WHAT TO WORK ON:
Give the date and time of every message posted in the forum thread below on updating one MongoDB field with another's value, along with each sender's name.

TEXT TO READ:
----------------------------------------

How to update a field with the value of another field (by using map/reduce) in java - using mongodb 1.8

755 views
Skip to first unread message

Martin Grotzke

unread,
Mar 17, 2011, 5:27:48 AM3/17/11
to mongod...@googlegroups.com
Hi,

-- at first: congrats to the mongodb team to the 1.8 release, great job! --

Now my question: I want to set the value of field1 (e.g. oldVersion)
to the value of field2 (e.g. newVersion) using a server-side update,
so that I don't have to pull all docs, modify it and save it back.

With mongodb 1.6 I used a solution using map/reduce:
https://gist.github.com/865065

Right now I'm trying to get this running with mongodb 1.8, but as the
finalize function can no longer access the db this solution doesn't
work anymore.
I also played with output options "reduce" and "merge" but didn't get
it to work.

Is it possible to achieve what I want with 1.8 and map/reduce?
Or would you suggest choosing another way?

Thanx && cheers,
Martin

Nat

unread,
Mar 17, 2011, 9:22:19 AM3/17/11
to mongodb-user
You aren't supposed to perform database operations inside M/R
functions. For merge, reduce option, see a nice blog article from Kyle
at http://kylebanker.com/blog/2009/12/mongodb-map-reduce-basics/

On Mar 17, 5:27 pm, Martin Grotzke <martin.grot...@googlemail.com>
wrote:

Gaetan Voyer-Perrault

unread,
Mar 17, 2011, 12:14:13 PM3/17/11
to mongod...@googlegroups.com
> Now my question: I want to set the value of field1 (e.g. oldVersion)
> to the value of field2 (e.g. newVersion) using a server-side update,
> so that I don't have to pull all docs, modify it and save it back.

There is a whole page in the docs on server-side javascript.

Is there something missing from those docs?

Likewise, how much data needs to be processed here? 
How do you plan to track progress? 
Recover from any failures during the process?

On the one hand, I can understand that you don't want to send a bunch of data across the network just to update it. On the other hand, if you're running updating millions of documents, the process may take a while and trying to do it server side means that you don't get any progress information.

- Gates


--
You received this message because you are subscribed to the Google Groups "mongodb-user" group.
To post to this group, send email to mongod...@googlegroups.com.
To unsubscribe from this group, send email to mongodb-user...@googlegroups.com.
For more options, visit this group at http://groups.google.com/group/mongodb-user?hl=en.


Martin Grotzke

unread,
Mar 17, 2011, 12:30:11 PM3/17/11
to mongod...@googlegroups.com, Nat
On Thu, Mar 17, 2011 at 2:22 PM, Nat <nat....@gmail.com> wrote:
> You aren't supposed to perform database operations inside M/R
> functions. For merge, reduce option, see a nice blog article from Kyle
> at http://kylebanker.com/blog/2009/12/mongodb-map-reduce-basics/

Great, just this, tried again, and on the mongo shell it's working
fine with this:

> m = function() { if (this.processedVersion < this.newVersion) { emit(this._id, this); } }
> r = function(key, values) { values[0].processedVersion = values[0].newVersion; return values[0]; }
> db.things.mapReduce(m, r, { out : { reduce : "things" } });

Thanx && cheers,
Martin


>
> On Mar 17, 5:27 pm, Martin Grotzke <martin.grot...@googlemail.com>
> wrote:
>> Hi,
>>
>> -- at first: congrats to the mongodb team to the 1.8 release, great job! --
>>
>> Now my question: I want to set the value of field1 (e.g. oldVersion)

----------------------------------------

(Target position records)
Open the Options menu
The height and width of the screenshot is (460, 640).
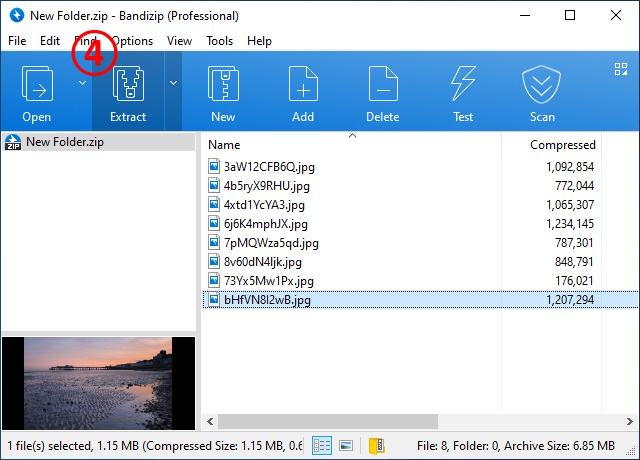tap(133, 41)
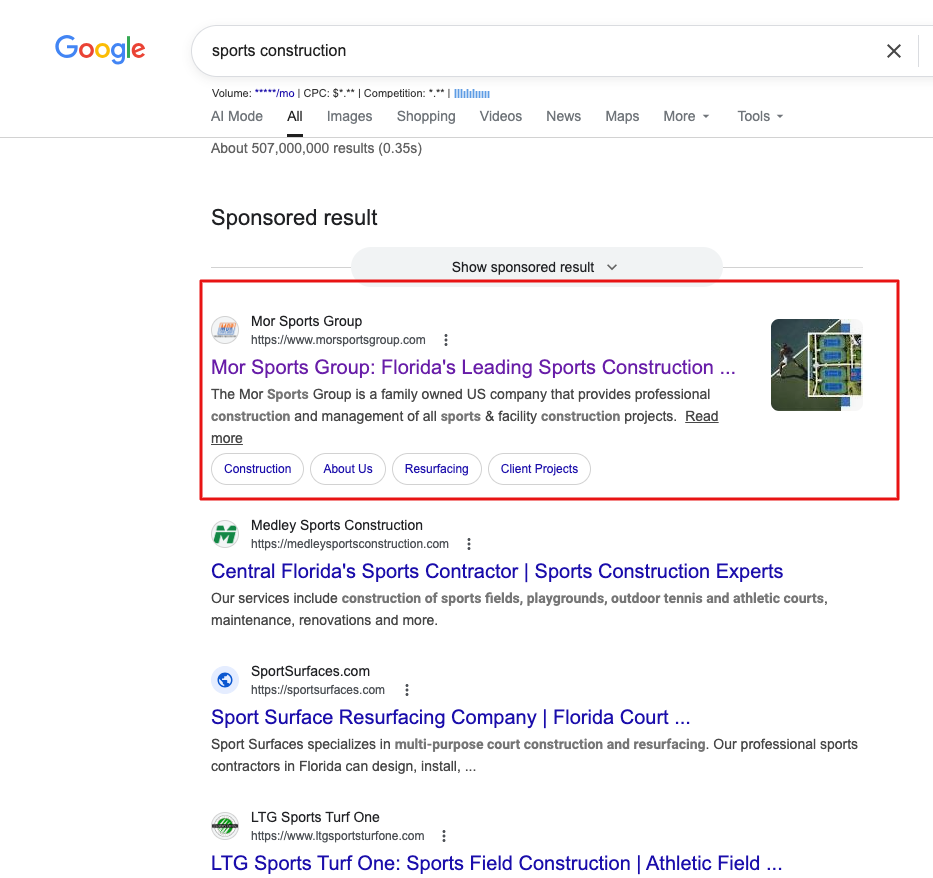Click the Medley Sports Construction favicon

click(x=226, y=534)
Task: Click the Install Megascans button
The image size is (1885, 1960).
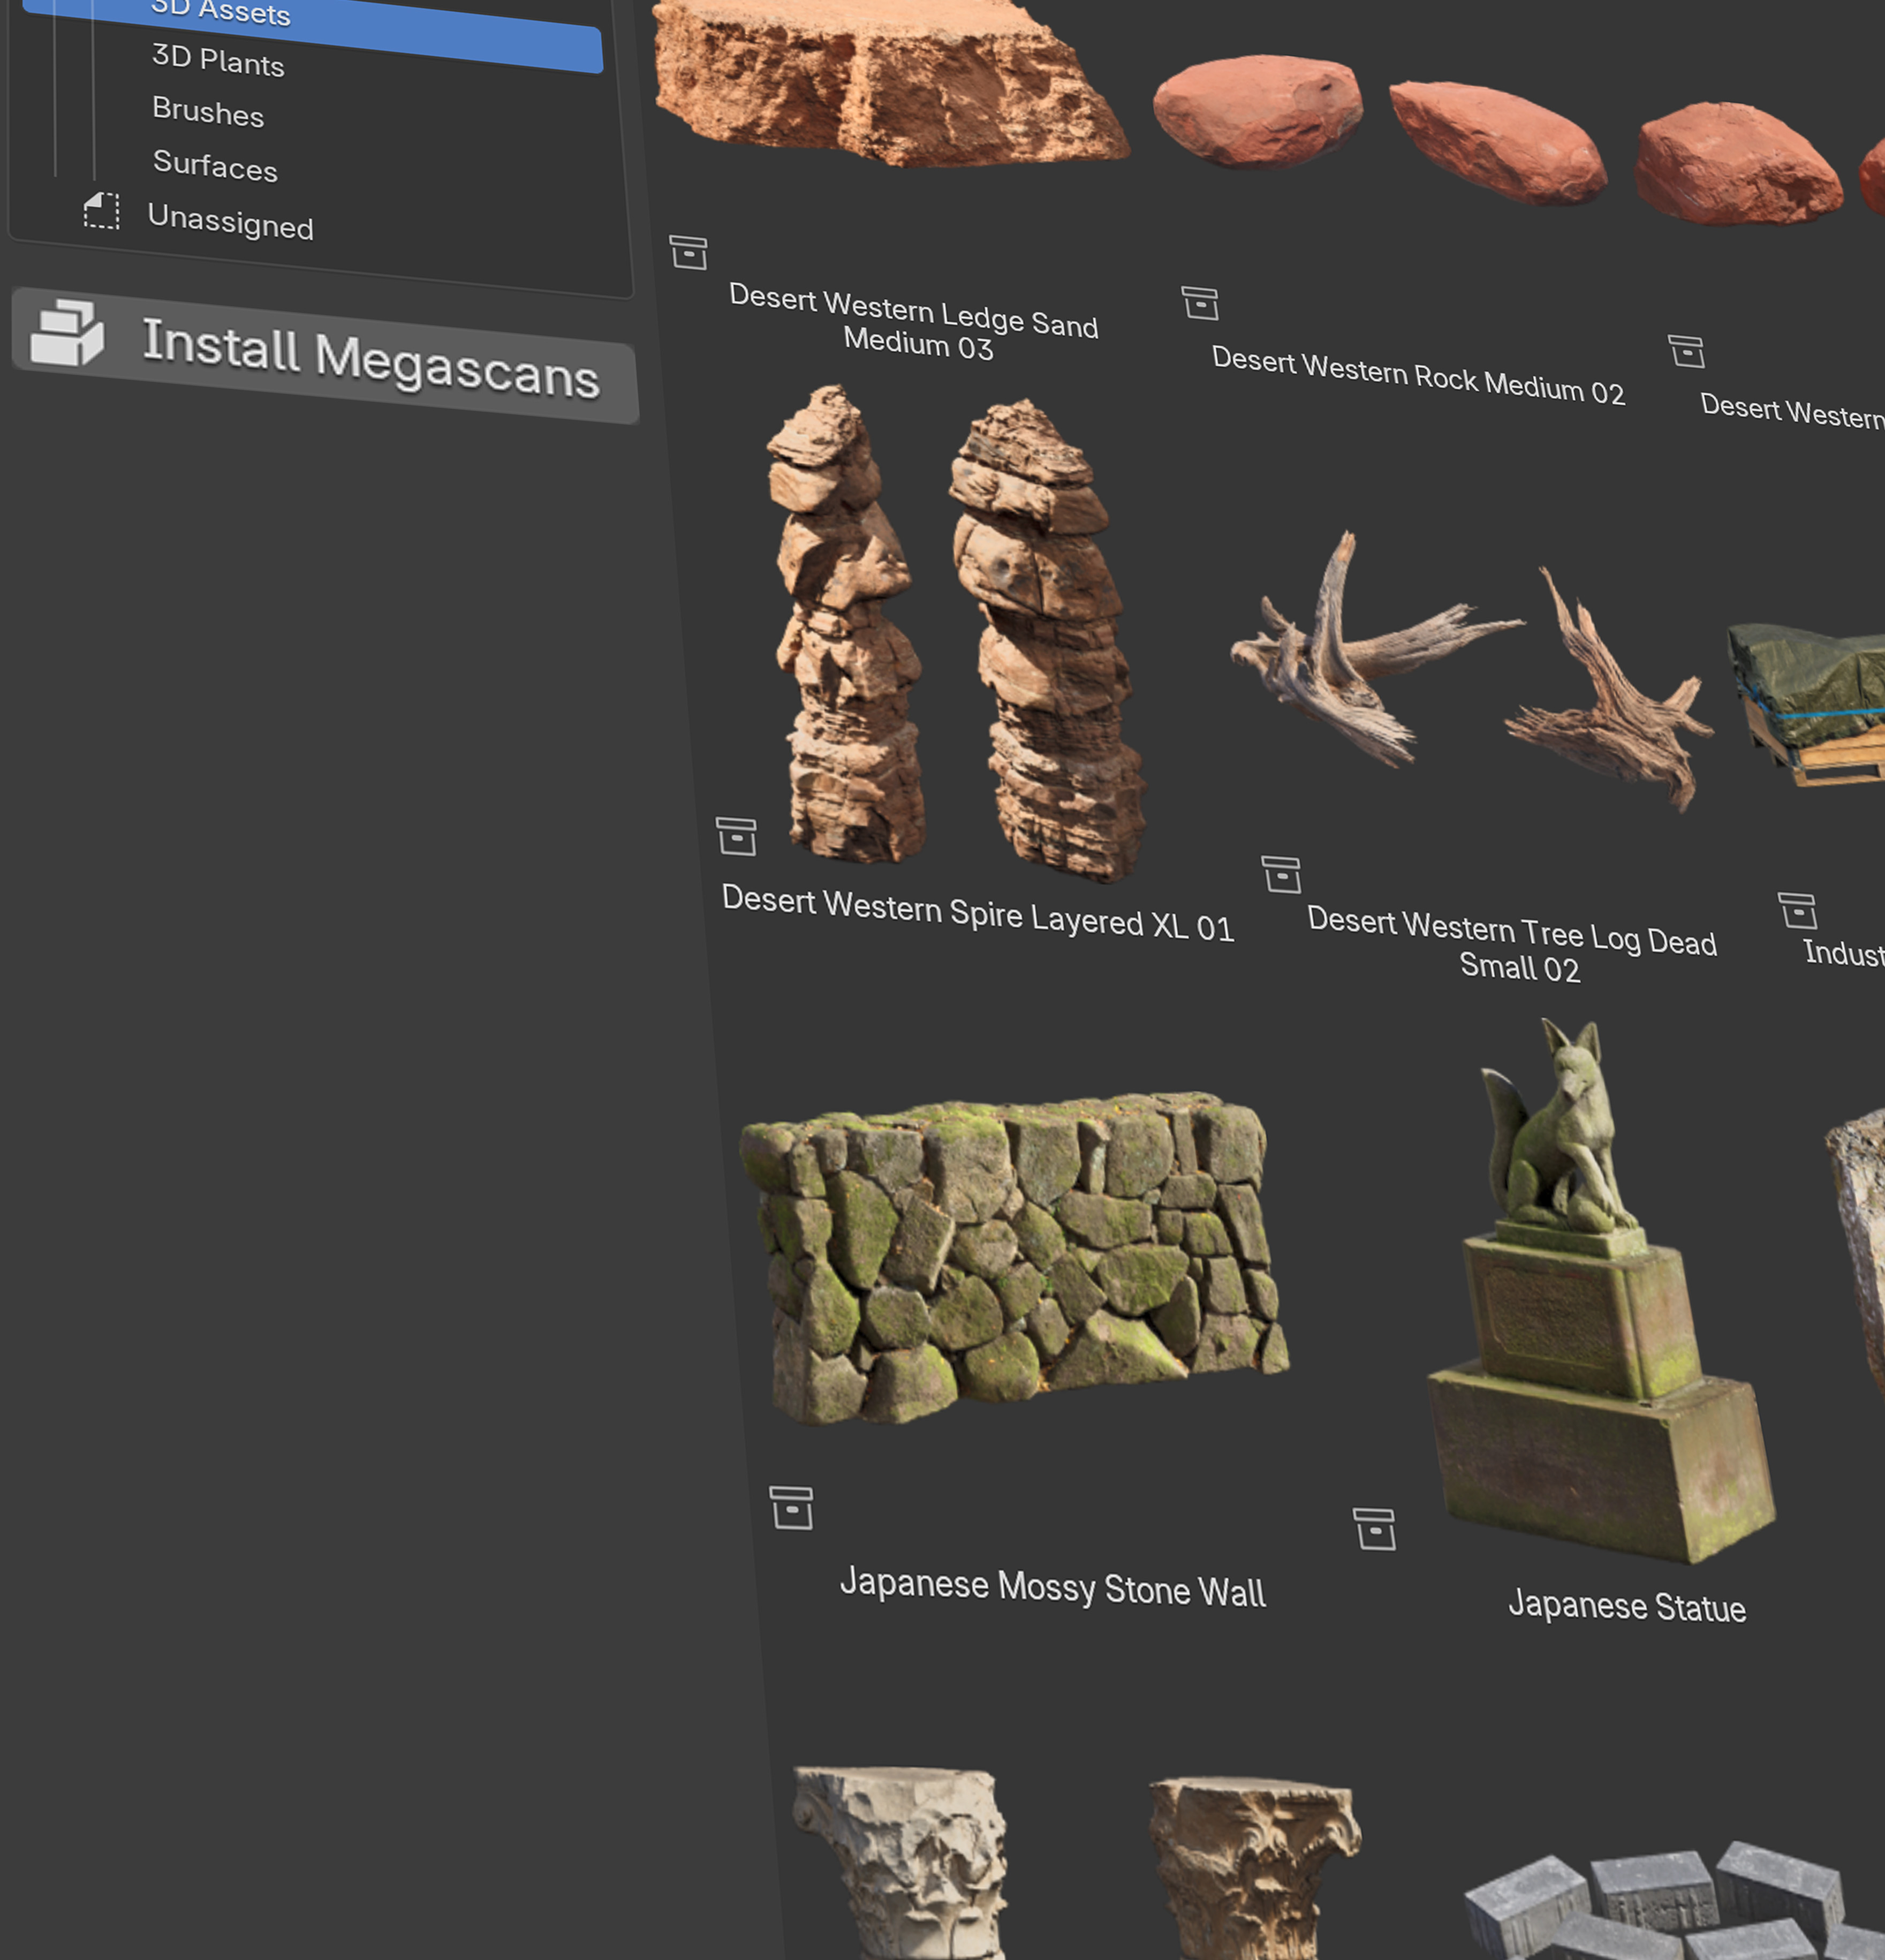Action: (x=325, y=355)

----------------------------------------

COMPLETE RESPONSE:
- Martin Grotzke: Mar 17, 2011, 5:27:48 AM
- Nat: Mar 17, 2011, 9:22:19 AM
- Gaetan Voyer-Perrault: Mar 17, 2011, 12:14:13 PM
- Martin Grotzke: Mar 17, 2011, 12:30:11 PM